* _EXERCISE TASK_: Swap "delivery fee" for "shipping fee" in the stretch from the line containing "Viewport: 821px width, 526px height." through the line containing "pos(416,201)", and give back only those lines, without the pictures.

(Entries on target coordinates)
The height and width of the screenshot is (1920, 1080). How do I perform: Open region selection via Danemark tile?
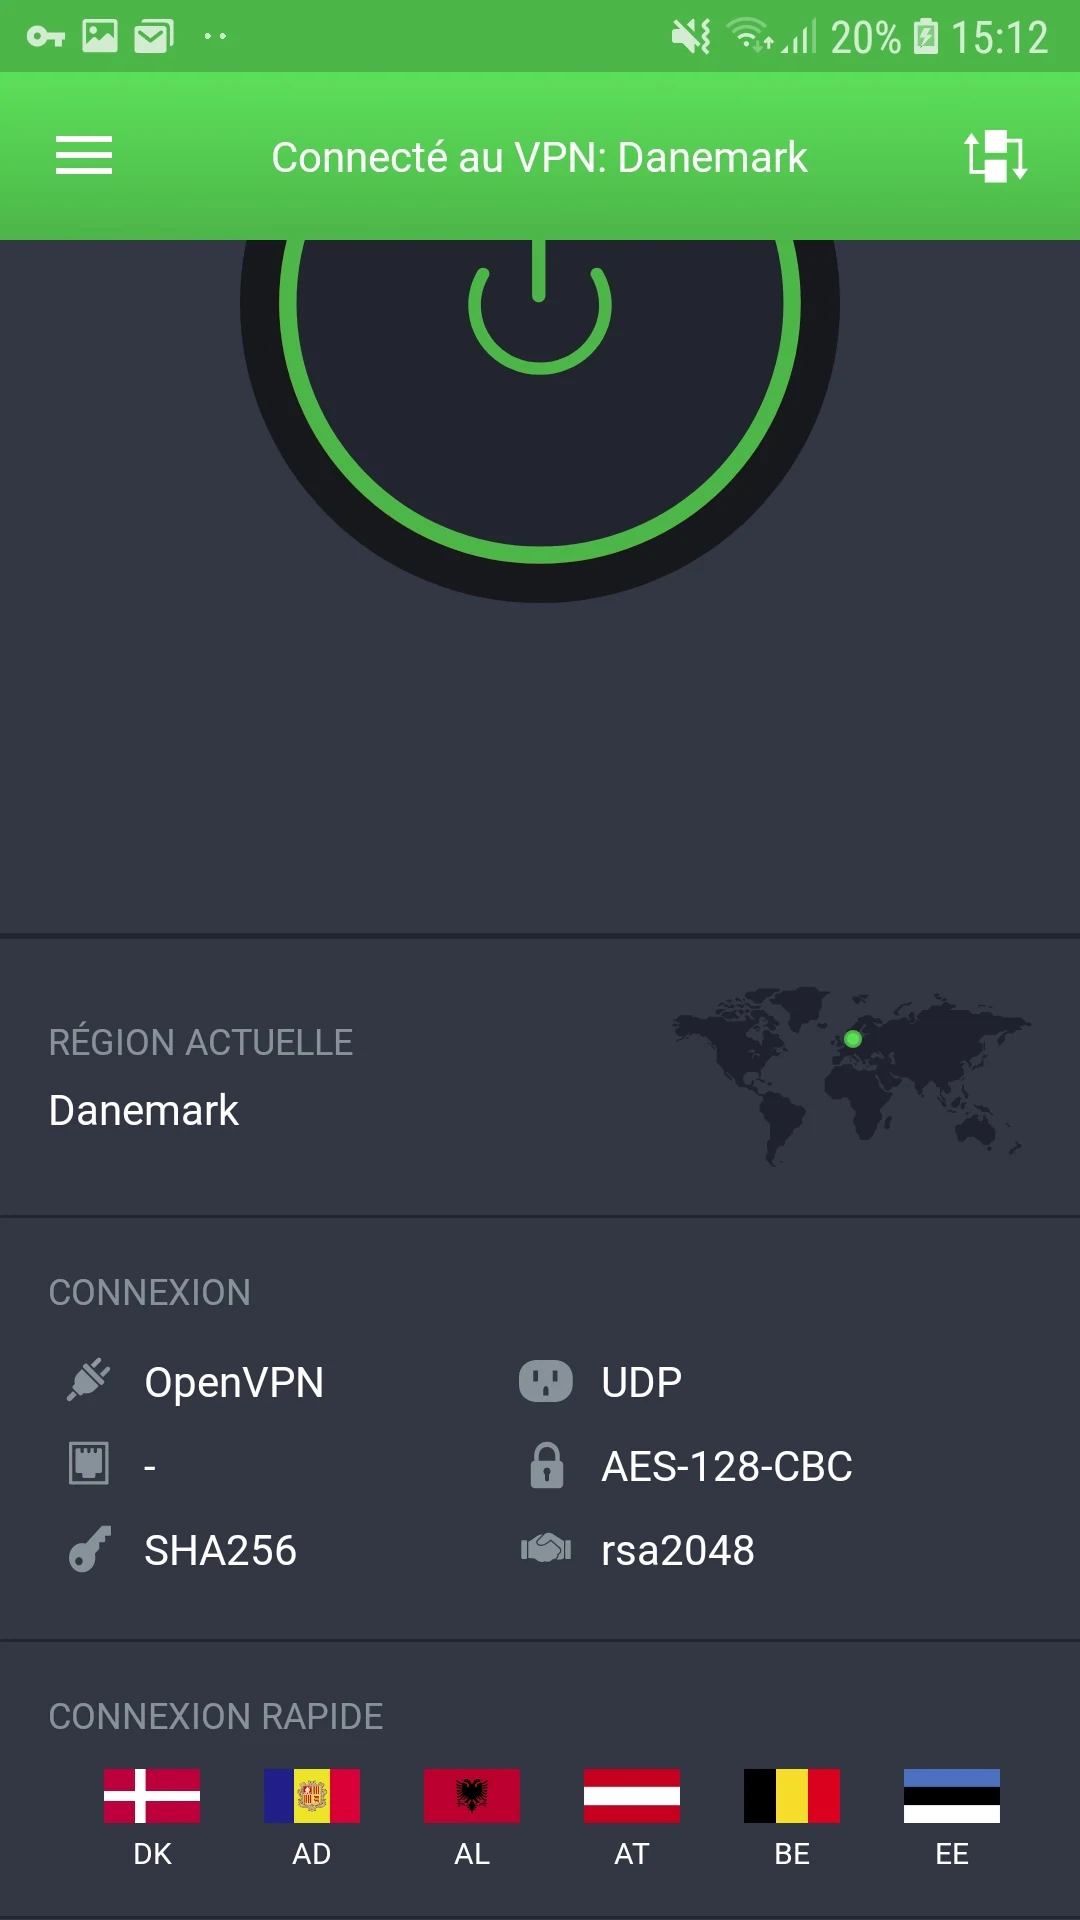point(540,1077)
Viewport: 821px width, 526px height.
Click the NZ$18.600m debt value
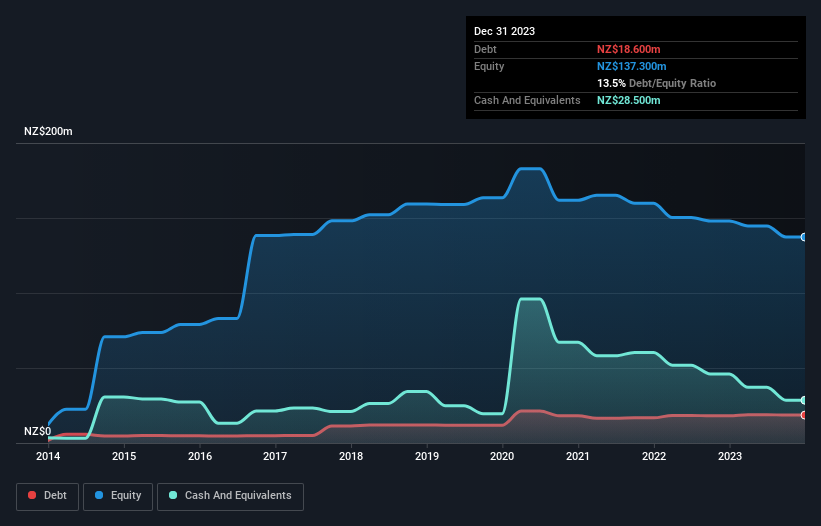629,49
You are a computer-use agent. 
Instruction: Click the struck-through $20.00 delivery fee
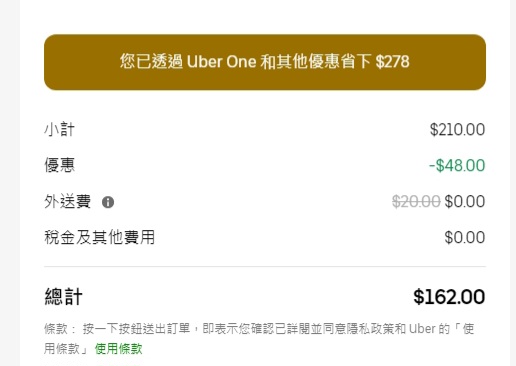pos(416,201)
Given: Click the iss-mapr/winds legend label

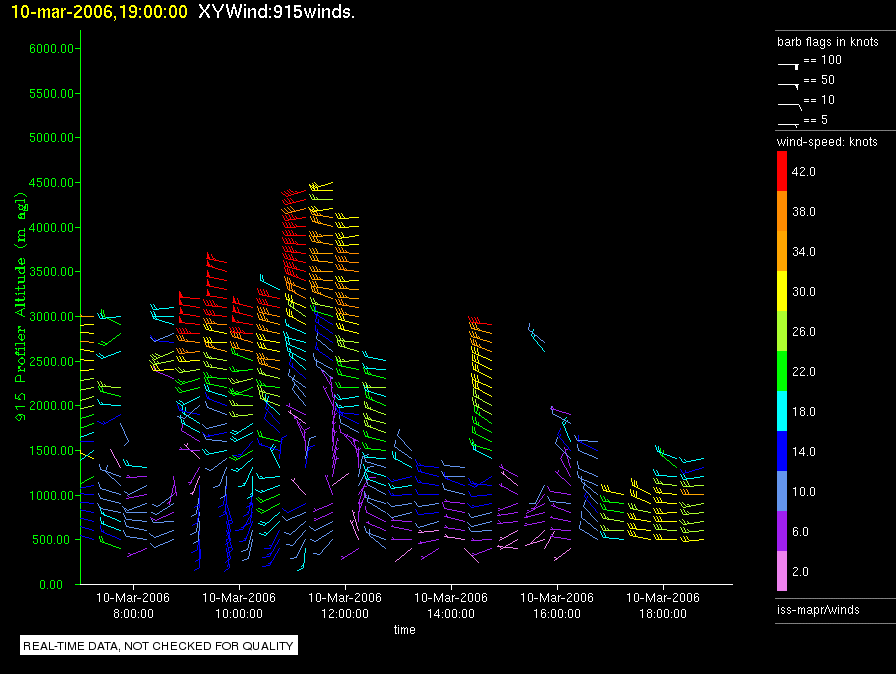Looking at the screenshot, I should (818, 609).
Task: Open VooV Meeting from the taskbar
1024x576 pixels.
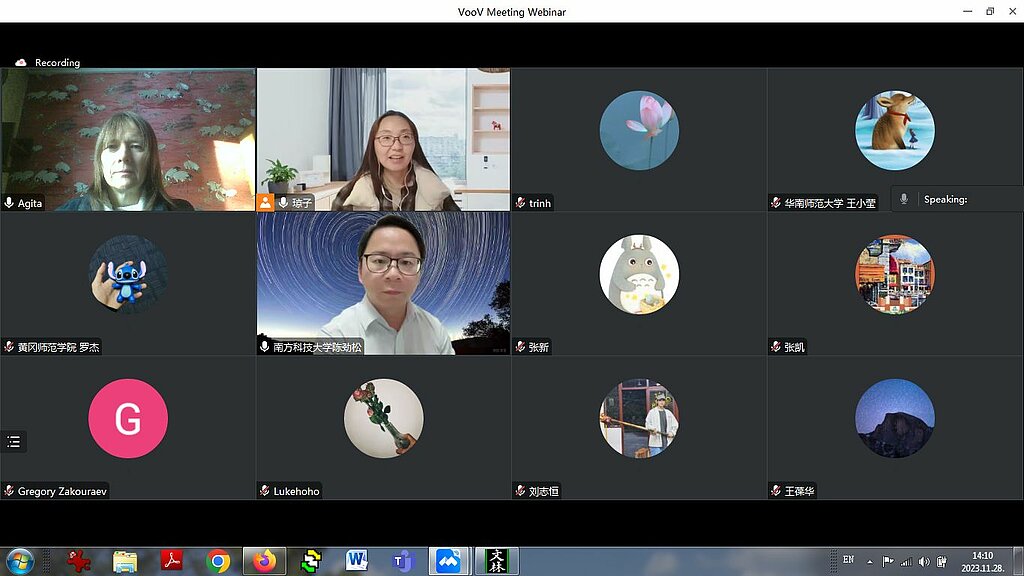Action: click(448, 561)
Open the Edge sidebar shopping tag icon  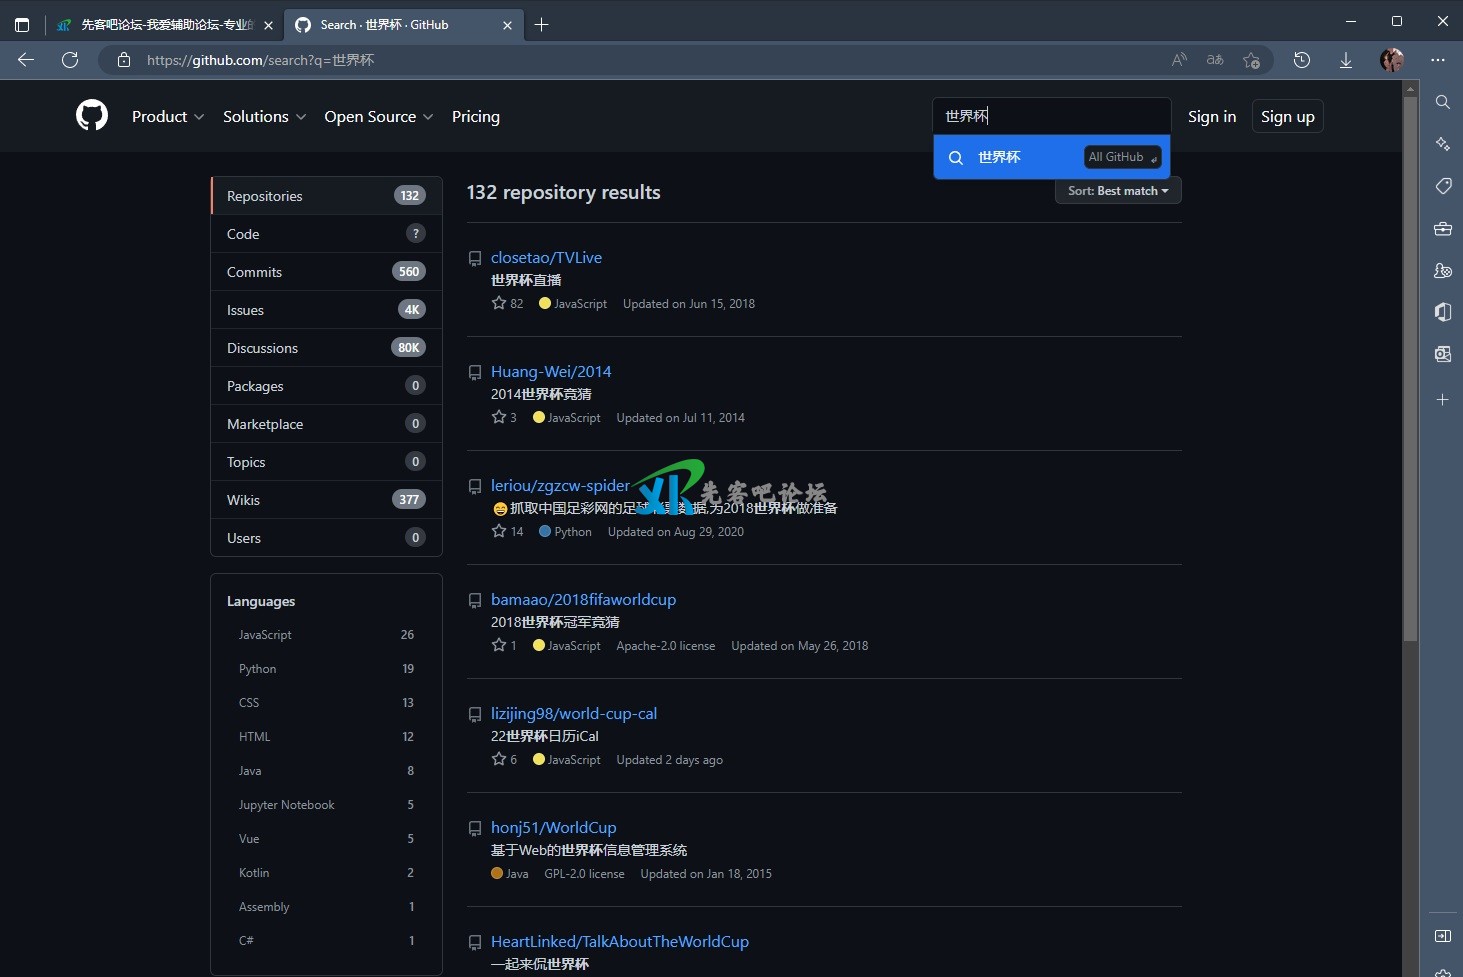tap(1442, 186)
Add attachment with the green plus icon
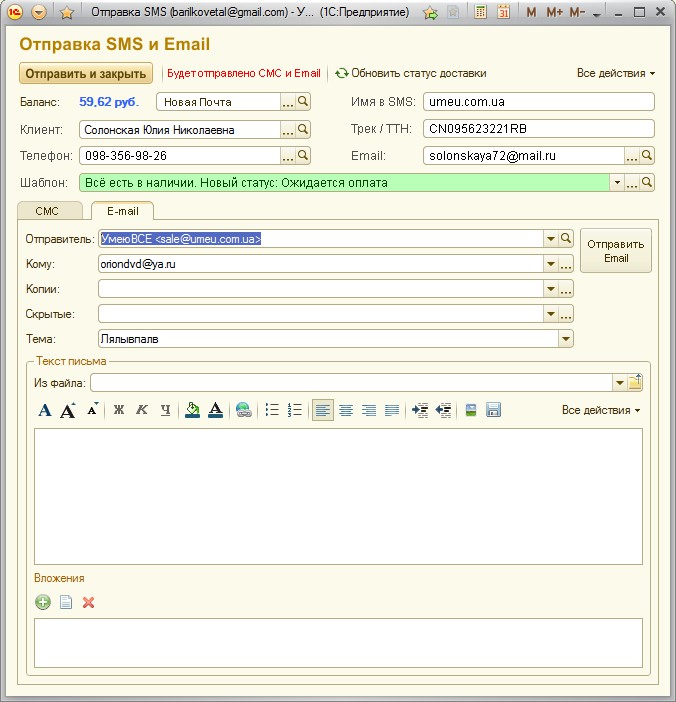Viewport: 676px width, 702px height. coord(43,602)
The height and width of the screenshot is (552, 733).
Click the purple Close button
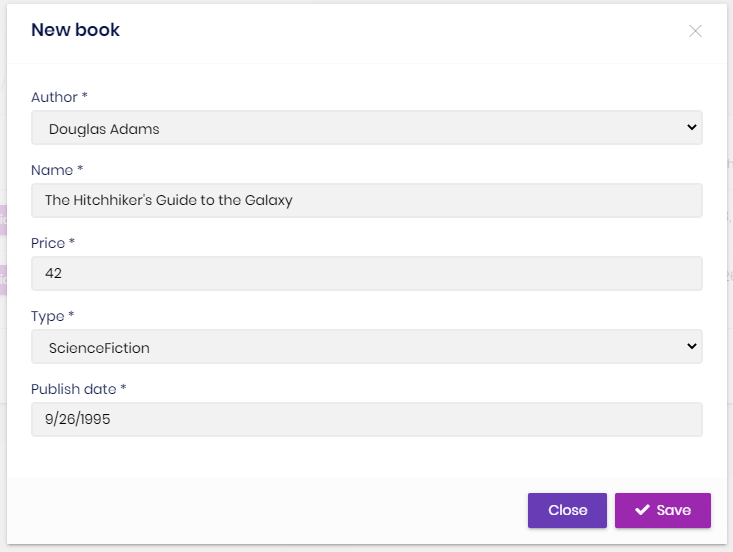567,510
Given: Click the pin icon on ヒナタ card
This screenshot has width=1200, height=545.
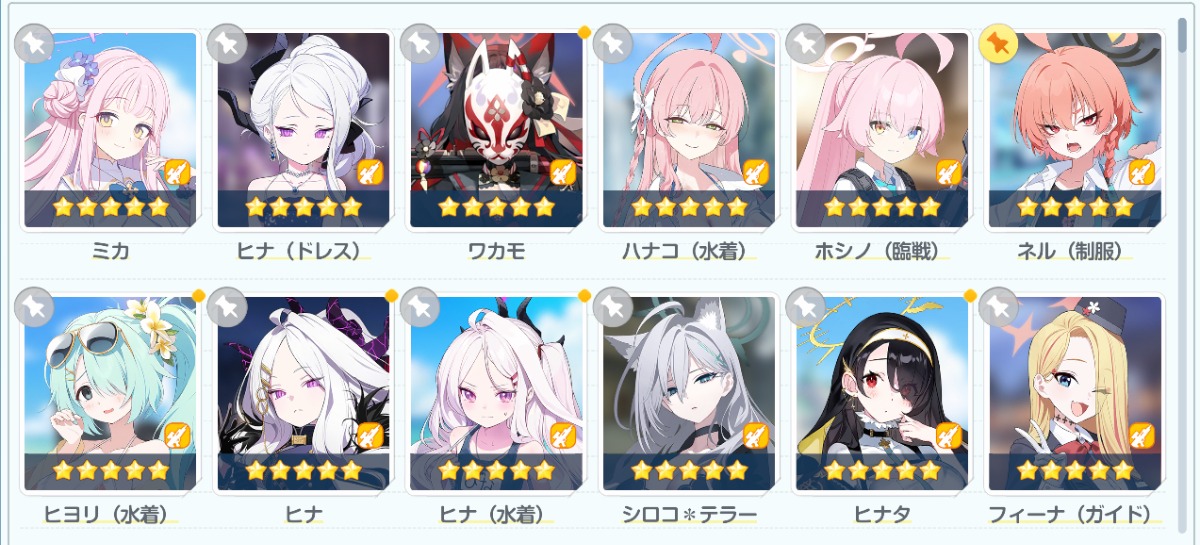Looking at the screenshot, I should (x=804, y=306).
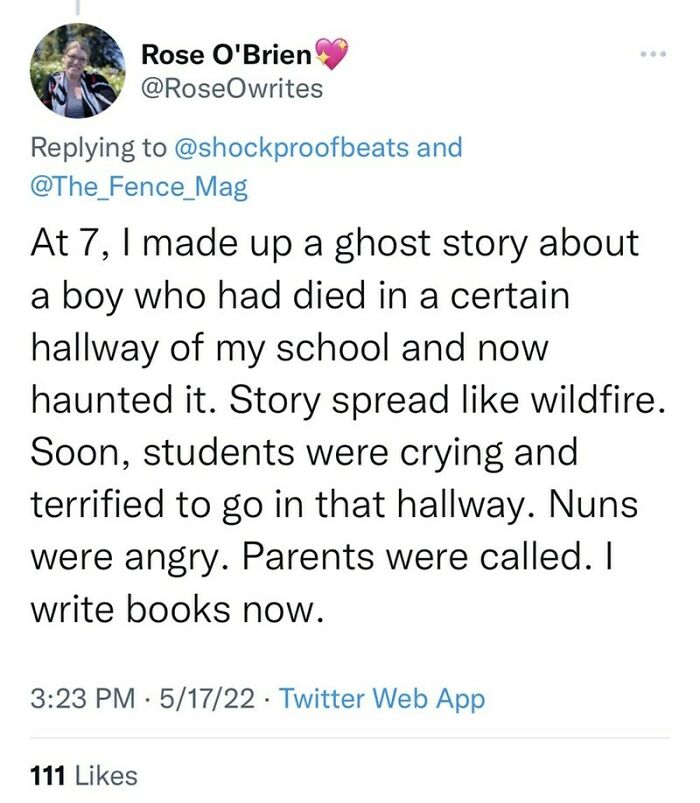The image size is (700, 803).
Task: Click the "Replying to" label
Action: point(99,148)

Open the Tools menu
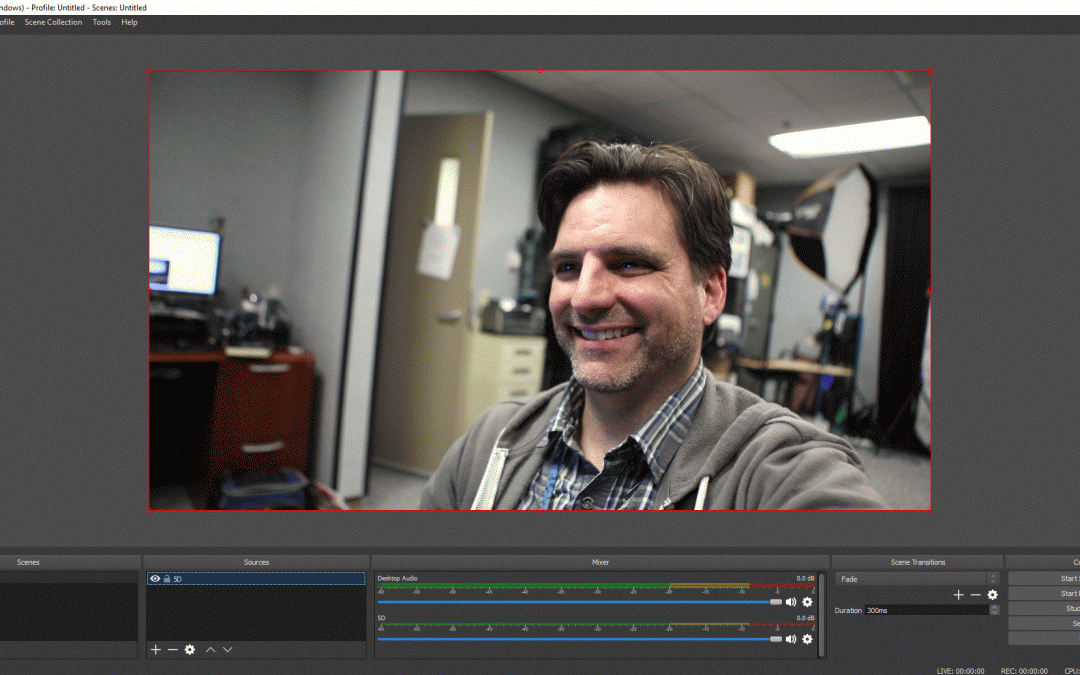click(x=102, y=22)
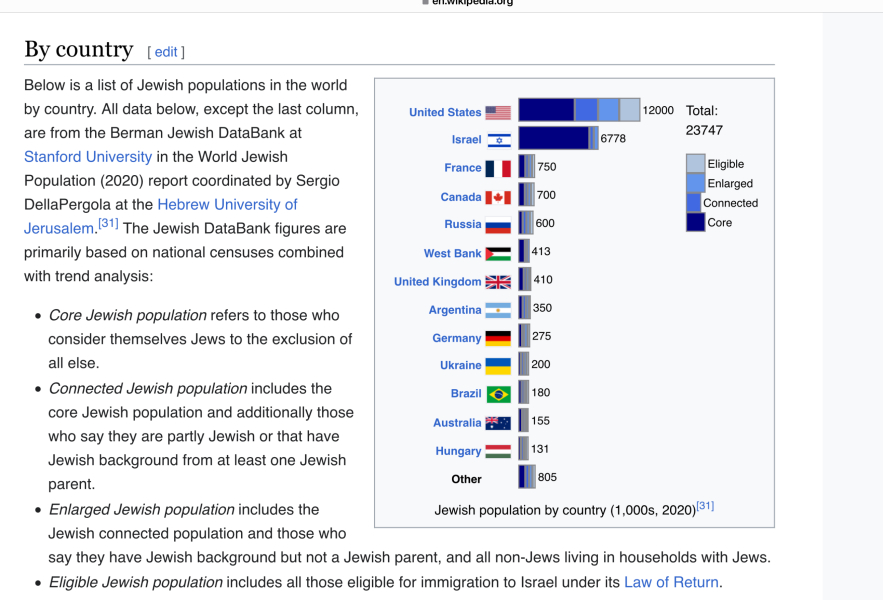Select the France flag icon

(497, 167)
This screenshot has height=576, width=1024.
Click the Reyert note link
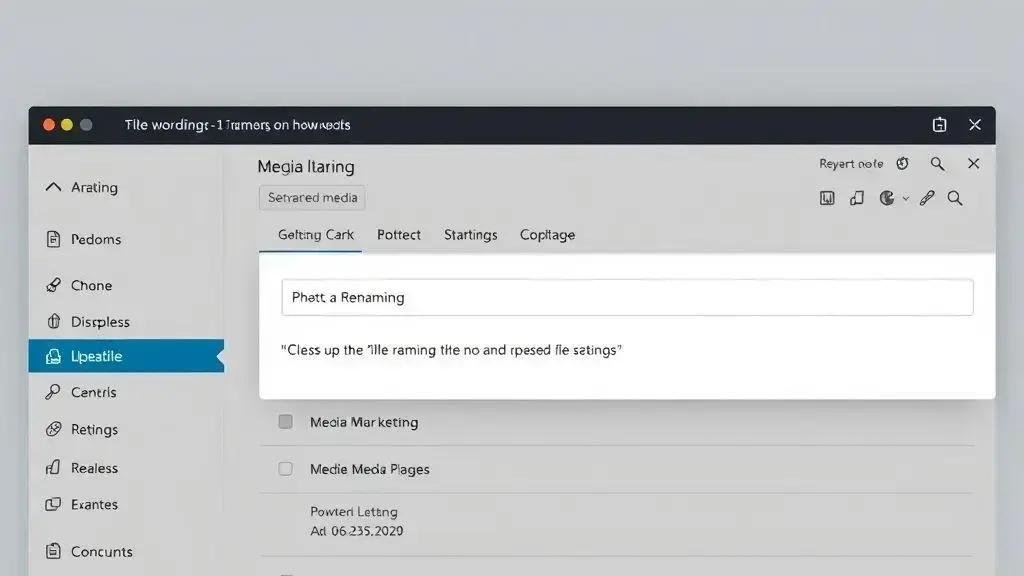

* _FULL OUTPUT_:
Viewport: 821px width, 526px height.
Click the NZ$18.600m debt value
629,49
You are a computer-use agent. 
Instruction: Click the struck-through $20.00 shipping fee
pos(416,201)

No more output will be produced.